WORK TO BE COMPLETED: Reproduce, exactly, the lines of the material below from the line containing "Given: Open the Size dropdown A4" through the line containing "Screen dimensions: 423x600", with both end lines included and nothing else.

INFORMATION PROVIDED:

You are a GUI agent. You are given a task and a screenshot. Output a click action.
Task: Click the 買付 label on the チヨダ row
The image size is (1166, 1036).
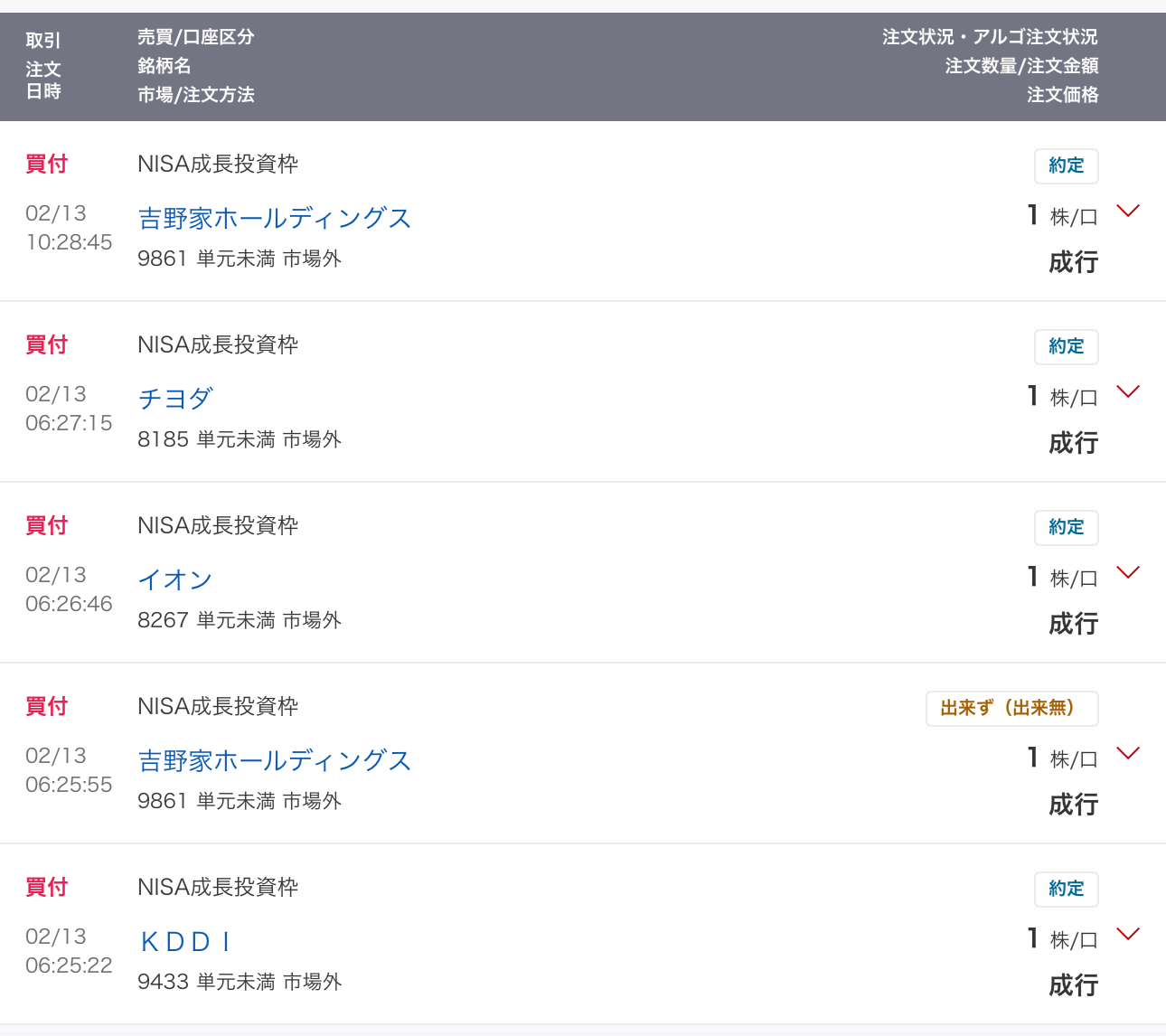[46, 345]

==

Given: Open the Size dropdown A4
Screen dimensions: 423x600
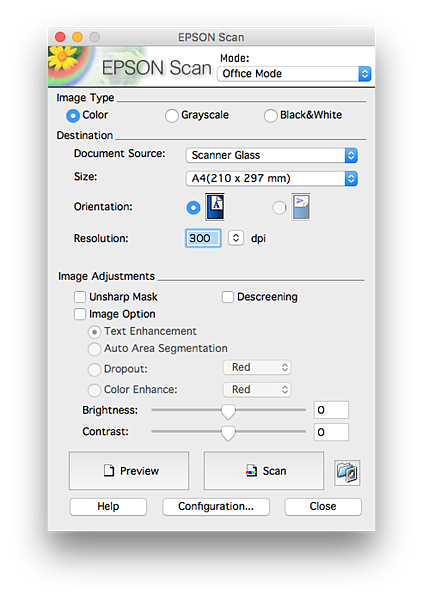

EXPECTED ANSWER:
Given: Open the Size dropdown A4
Screen dimensions: 423x600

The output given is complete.